:: What to work on ::
Among the entries below, find the line with "Open the Help menu 475x354 pixels. (44, 35)", then quote it and each following line up to and including the line with "Select the Athletic club badge", and nothing else.

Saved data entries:
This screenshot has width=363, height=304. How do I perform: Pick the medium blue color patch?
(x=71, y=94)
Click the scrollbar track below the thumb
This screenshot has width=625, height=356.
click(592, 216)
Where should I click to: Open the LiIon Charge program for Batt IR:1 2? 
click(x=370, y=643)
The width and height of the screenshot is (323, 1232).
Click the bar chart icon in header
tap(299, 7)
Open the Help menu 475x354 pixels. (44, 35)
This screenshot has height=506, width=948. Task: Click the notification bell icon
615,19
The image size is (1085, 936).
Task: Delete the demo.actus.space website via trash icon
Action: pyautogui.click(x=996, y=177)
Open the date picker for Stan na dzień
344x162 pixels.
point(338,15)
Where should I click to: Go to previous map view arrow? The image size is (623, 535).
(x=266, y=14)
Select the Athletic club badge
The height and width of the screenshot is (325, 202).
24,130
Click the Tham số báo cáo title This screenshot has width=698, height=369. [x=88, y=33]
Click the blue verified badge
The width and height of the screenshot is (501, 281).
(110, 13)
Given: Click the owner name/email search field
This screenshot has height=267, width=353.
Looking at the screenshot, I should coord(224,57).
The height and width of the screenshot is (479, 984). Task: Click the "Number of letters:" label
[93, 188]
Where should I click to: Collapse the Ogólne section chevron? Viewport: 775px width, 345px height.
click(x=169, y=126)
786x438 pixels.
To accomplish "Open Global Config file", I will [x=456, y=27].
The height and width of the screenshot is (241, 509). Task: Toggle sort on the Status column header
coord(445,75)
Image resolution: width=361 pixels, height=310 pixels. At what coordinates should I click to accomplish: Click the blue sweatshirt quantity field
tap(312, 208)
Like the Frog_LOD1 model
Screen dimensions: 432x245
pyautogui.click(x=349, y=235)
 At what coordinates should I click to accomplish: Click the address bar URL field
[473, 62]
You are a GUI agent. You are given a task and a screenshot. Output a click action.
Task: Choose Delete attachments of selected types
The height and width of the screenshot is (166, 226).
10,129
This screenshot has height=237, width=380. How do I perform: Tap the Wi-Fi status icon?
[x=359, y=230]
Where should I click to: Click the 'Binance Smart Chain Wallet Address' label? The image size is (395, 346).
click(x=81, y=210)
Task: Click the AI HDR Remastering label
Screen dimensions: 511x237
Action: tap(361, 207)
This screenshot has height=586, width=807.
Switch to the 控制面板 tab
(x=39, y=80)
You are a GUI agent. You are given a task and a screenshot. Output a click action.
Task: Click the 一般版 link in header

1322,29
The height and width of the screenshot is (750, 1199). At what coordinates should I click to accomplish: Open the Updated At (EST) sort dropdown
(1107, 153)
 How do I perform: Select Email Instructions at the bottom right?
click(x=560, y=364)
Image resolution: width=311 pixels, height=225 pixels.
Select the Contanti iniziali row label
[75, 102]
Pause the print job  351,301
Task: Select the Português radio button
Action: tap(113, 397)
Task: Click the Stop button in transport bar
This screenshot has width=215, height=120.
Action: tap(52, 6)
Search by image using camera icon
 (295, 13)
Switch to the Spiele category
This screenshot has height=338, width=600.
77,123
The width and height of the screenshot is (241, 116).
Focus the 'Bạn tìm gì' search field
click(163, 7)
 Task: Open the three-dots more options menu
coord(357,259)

:: Task result ::
Open the Help menu 475x354 pixels. (44, 35)
This screenshot has height=506, width=948. Task: Click the notification bell icon
615,19
The image size is (1085, 936).
Task: Delete the demo.actus.space website via trash icon
Action: pyautogui.click(x=996, y=177)
Open the date picker for Stan na dzień
344x162 pixels.
point(338,15)
Where should I click to: Go to previous map view arrow? The image size is (623, 535).
(x=266, y=14)
Select the Athletic club badge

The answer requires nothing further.